PM Johnson also stressed that the Conservative Party, and the U.K. as a whole, are not “an anti-European” party or country, and that “we are European”. Sentiments which received rounds of applause from the crowd.
Further speaking of the talks between Johnson and the EU around an alternative to the Irish backstop, a sticking point for Parliament in the proposed EU Withdrawal Agreement, Johnson said that what he believes to be “constructive and reasonable proposals” are being tabled.
Johnson further reiterated his stance that “under no circumstances” will there be “checks at or near the border in Northern Ireland” and that they will “respect the peace process and the Good Friday Agreement”. Johnson also went further to say that they would also “protect the existing regulatory arrangements for farmers and businesses on both sides of the border”.
However, Johnson stressed that if no agreement is made by October 31, the U.K. would still be leaving with a no-deal Brexit, something many citizens and MPs have resisted and campaigned against. The Prime Minister stated, however, that this is not an outcome the Conservatives want nor seek but for which they are ready.
The entire speech was peppered with the repeated phrase “let’s get Brexit done on October 31”.
The NHS, Police, Infrastructure and Environment
The Prime Minister later turned his attention to the infrastructure and services of the United Kingdom.
Johnson described the Conservatives as the “party of the NHS”, citing that of the seventy years of the NHS, forty-four of them were under a Conservative government.
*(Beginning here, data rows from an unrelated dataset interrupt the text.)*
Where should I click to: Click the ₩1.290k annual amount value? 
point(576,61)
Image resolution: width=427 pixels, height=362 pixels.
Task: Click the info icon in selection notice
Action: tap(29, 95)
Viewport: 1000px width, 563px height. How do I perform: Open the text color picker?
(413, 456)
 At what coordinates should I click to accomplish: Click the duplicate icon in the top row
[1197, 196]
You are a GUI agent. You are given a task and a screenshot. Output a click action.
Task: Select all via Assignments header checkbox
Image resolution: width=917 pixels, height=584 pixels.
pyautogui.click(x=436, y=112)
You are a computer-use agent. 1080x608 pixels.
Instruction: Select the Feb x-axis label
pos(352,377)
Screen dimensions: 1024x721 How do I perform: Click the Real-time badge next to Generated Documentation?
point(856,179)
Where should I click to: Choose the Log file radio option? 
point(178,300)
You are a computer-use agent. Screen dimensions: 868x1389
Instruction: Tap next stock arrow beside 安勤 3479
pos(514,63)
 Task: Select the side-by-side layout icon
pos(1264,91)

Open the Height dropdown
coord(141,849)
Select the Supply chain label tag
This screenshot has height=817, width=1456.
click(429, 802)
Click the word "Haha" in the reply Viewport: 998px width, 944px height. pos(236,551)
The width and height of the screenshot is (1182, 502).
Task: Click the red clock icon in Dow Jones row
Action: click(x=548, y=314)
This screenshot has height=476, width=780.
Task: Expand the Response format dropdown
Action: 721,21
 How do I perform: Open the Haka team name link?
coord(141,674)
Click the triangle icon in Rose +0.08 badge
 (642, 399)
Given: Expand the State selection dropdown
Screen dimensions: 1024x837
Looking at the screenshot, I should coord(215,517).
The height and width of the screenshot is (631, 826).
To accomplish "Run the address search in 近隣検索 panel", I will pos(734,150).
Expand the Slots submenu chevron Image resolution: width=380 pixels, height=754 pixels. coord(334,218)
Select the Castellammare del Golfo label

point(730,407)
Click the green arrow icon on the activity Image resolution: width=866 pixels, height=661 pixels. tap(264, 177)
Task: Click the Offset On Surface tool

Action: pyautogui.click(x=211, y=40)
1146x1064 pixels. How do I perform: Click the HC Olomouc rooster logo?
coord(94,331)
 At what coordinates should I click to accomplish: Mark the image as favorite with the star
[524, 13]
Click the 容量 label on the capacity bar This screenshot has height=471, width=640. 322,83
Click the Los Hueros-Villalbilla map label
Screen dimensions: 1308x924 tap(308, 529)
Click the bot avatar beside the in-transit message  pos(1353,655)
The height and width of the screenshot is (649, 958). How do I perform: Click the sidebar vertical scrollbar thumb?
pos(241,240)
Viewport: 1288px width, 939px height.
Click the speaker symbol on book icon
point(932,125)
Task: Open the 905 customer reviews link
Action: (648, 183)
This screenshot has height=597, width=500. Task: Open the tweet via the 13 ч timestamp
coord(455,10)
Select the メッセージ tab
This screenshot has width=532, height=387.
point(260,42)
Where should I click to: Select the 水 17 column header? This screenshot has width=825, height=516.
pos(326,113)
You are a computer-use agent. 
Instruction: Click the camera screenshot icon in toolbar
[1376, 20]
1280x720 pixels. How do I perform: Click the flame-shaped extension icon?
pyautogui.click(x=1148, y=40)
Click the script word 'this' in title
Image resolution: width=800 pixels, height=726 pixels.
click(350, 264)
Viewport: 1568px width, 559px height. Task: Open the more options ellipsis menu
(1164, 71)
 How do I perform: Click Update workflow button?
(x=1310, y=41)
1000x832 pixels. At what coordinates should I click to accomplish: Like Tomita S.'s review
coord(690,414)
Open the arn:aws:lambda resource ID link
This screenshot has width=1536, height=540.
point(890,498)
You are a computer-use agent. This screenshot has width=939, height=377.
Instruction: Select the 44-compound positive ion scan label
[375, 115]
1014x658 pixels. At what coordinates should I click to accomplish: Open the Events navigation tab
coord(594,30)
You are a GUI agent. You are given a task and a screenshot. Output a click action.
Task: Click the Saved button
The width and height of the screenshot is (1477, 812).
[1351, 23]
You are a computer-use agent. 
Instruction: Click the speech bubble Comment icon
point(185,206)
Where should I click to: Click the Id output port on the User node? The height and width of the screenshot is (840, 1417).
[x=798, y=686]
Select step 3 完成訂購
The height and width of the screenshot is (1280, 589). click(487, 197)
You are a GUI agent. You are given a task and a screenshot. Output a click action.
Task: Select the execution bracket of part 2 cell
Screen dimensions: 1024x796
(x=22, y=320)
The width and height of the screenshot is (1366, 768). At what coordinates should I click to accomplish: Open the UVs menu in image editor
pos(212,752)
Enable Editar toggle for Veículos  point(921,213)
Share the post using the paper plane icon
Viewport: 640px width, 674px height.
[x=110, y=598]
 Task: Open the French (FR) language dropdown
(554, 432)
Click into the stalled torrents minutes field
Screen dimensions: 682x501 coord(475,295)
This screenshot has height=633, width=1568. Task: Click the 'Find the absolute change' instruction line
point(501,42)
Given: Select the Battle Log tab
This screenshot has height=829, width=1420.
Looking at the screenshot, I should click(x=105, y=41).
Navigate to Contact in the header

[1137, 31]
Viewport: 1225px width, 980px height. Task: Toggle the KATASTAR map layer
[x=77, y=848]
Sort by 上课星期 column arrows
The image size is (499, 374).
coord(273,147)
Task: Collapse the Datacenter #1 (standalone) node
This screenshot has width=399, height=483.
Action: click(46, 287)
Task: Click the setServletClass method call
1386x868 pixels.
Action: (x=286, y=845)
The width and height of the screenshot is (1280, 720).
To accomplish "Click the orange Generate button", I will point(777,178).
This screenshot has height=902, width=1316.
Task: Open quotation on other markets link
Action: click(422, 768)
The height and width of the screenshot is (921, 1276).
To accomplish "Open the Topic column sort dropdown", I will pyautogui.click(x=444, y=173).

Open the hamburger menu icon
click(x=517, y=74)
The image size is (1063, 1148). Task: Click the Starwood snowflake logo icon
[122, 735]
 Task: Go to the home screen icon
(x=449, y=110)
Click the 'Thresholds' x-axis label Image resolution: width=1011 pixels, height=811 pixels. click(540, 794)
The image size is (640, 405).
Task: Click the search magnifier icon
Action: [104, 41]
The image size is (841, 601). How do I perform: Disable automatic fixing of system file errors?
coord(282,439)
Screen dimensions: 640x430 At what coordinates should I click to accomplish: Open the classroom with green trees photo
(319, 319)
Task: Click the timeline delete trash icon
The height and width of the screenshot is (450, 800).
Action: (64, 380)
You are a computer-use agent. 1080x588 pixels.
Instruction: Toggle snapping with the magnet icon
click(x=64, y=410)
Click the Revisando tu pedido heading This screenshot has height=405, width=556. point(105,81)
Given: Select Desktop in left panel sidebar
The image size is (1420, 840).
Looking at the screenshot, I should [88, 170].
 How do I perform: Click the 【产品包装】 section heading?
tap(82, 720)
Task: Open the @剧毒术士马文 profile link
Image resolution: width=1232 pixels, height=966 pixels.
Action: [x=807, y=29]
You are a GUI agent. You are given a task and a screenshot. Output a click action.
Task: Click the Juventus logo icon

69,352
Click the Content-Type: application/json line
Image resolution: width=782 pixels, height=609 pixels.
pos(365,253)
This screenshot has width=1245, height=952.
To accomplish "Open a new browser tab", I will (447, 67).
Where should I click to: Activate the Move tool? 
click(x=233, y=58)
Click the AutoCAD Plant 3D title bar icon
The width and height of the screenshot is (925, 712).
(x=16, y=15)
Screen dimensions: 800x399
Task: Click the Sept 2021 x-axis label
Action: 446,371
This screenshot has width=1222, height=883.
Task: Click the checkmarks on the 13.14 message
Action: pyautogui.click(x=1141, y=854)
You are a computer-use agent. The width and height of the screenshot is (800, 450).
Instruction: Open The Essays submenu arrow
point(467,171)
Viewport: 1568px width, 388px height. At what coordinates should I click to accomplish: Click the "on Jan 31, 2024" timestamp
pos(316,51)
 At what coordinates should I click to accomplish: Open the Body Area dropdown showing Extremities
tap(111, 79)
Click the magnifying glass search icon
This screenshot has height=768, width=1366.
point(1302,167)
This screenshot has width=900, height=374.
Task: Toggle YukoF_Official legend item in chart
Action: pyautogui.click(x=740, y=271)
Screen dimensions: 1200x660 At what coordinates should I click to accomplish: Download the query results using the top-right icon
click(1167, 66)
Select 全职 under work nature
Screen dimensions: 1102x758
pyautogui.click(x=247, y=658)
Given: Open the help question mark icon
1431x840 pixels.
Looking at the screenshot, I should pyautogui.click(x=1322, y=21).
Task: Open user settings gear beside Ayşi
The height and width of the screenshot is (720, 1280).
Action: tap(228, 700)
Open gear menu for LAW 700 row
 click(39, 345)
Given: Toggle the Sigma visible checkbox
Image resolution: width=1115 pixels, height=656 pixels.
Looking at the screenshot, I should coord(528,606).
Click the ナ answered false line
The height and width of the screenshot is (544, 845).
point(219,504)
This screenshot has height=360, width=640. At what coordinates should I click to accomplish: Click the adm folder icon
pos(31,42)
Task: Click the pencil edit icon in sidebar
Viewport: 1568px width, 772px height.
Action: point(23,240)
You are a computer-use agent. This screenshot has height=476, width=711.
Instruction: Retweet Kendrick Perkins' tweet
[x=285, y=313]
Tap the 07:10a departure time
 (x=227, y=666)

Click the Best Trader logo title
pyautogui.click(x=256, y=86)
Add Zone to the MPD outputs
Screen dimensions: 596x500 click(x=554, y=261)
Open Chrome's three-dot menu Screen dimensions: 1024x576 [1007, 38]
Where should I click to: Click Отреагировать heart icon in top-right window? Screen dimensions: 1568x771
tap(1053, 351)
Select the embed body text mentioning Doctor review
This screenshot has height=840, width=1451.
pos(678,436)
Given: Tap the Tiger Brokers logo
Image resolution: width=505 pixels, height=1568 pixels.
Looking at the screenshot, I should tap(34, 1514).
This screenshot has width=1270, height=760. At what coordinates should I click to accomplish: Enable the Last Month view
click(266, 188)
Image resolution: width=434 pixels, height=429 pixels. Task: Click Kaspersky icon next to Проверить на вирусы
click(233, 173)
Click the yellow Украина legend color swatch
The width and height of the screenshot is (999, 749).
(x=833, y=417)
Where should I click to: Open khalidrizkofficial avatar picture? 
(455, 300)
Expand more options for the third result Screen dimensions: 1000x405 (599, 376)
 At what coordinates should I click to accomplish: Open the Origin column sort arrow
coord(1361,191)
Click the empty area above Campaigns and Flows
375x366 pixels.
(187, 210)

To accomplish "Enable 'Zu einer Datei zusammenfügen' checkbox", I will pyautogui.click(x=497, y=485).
Johnson later pledged to build forty new hospitals across the country within the next ten years; what he described as “the most in a generation”.
The Prime Minister further pledged to recruit 20,000 police officers and to introduce stop-and-search powers, which he admitted are controversial but believes to be necessary in the prevention of crime. Johnson also committed to be “tough on crime” but to also introduce more “rehabilitation” and “education” in prisons, so that “they are not just academies for crime”.
Johnson then tackled the issue of transport within the U.K. The PM cited his government’s investments in transport, including the Northern Powerhouse Rail project and a programme of road improvements.
Admitting to being a “bus nut”, Johnson continued on to state that he wants to make the U.K. busses “cleaner, greener, zero carbon, zero emission” across the country with “contactless payment by card or by phone” to make the services more accessible and desirable to “reduce congestion” and to “reduce pollution”.
Along the lines of improving transport, Johnson also cited the idea of a West Midlands metro system, which would link up the urban centres of the West Midlands.
Speaking about the environment, Johnson pressed Britain’s pledge to become “carbon neutral by 2050”, a target he appeared positive was achievable by utilising new technologies and that the U.K. can “beat the sceptics”.
Towards the end of his speech, PM Johnson laid out his vision for the United Kingdom post-Brexit.
The Prime Minister continued with his positive sentiments regarding Britain’s post-Brexit future, and to “reboot our politics” and to “relaunch” the U.K. into the world.
Prime Minister Johnson ended his some forty minute speech by saying, “let’s get Brexit done and let’s bring this country together.”